In May 1873, the British establishment was shaken by a bitter row. It concerned the legacy of John Stuart Mill, who had just died. The Times had printed an obituary which was an exercise in posthumous character assassination. It was written by Abraham Hayward, a Tory lawyer and fierce critic of liberals, feminists and philosophers. Mill (who was guilty on all three counts) had been a target of Hayward’s vitriol ever since the two had faced each other in the London Debating Society half a century earlier and Mill, in the words of one observer, had “gone over Hayward as a ploughshare goes over a mouse.”

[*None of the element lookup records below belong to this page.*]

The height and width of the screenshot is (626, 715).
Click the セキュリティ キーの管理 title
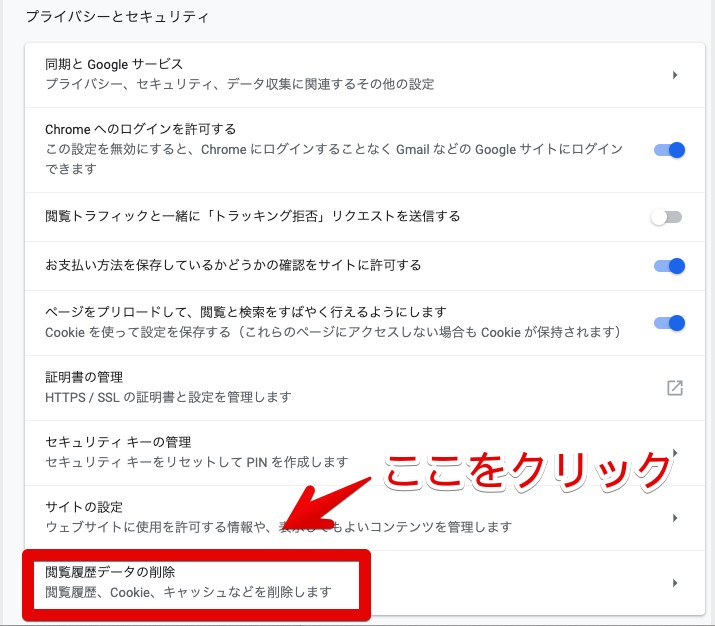(118, 441)
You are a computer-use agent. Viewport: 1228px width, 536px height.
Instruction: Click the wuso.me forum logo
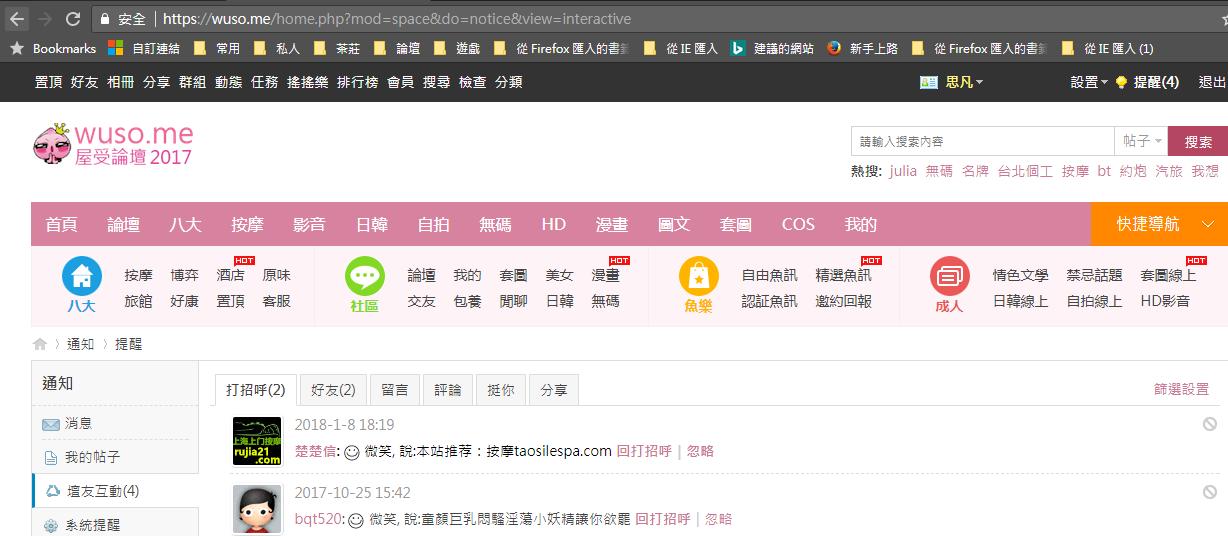click(x=113, y=144)
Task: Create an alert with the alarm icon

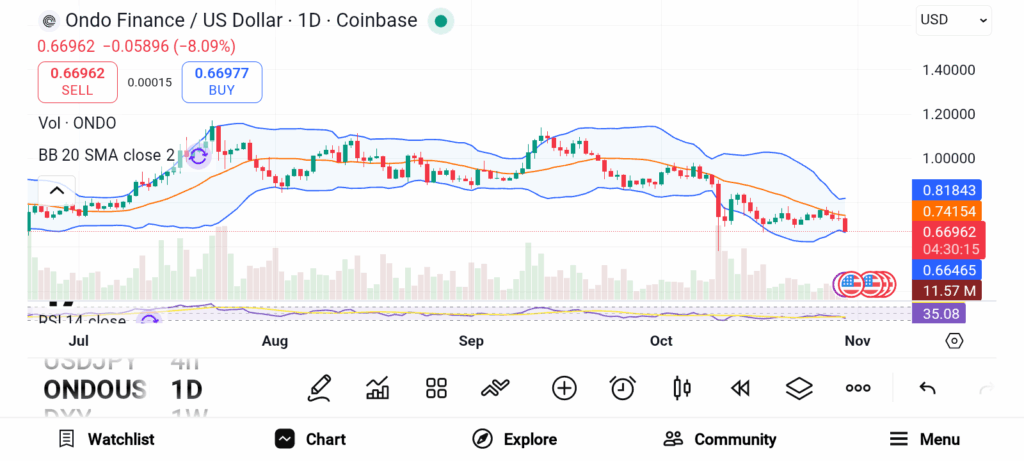Action: [x=623, y=388]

The Thunderer’s obit caused a retaliatory strike by the liberal cleric Stopford Brooke, during his Sunday sermon at St James’s. This provoked Hayward to print an even more savage attack, focusing on an incident from 1823, when the 17-year-old Mill had been arrested for the distribution of literature on contraception. More articles and pamphlets appeared, on both sides, and the controversy raged for weeks. One of the unfortunate by-products of the row was the decision by William Gladstone to withdraw his support from a committee to erect a monument to Mill’s memory, an act of cowardice for which he has been condemned by even his most eulogistic biographers. It was Gladstone who called Mill “the saint of rationalism,” which, though meant affectionately, contributed to the false picture of Mill handed down to us today: a boy crammed with facts who grew into an ascetic, dry, humourless, sexless, lofty intellectual.

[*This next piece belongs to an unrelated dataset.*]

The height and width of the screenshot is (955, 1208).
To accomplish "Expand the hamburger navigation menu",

The furious exchanges following Mill’s death point to the inadequacy of this caricature. Mill’s greatness does not in fact lie in the power of his intellectual endeavour: he is far from being Britain’s greatest thinker. Nor does it lie in his political skills—by traditional criteria he was a political failure. The greatness of John Stuart Mill lies in his refusal to separate thought and action. He was a man who, like his godson Bertrand Russell, went to jail for his beliefs. He said that “ideas have consequences”—but was rarely content to limit himself to the former.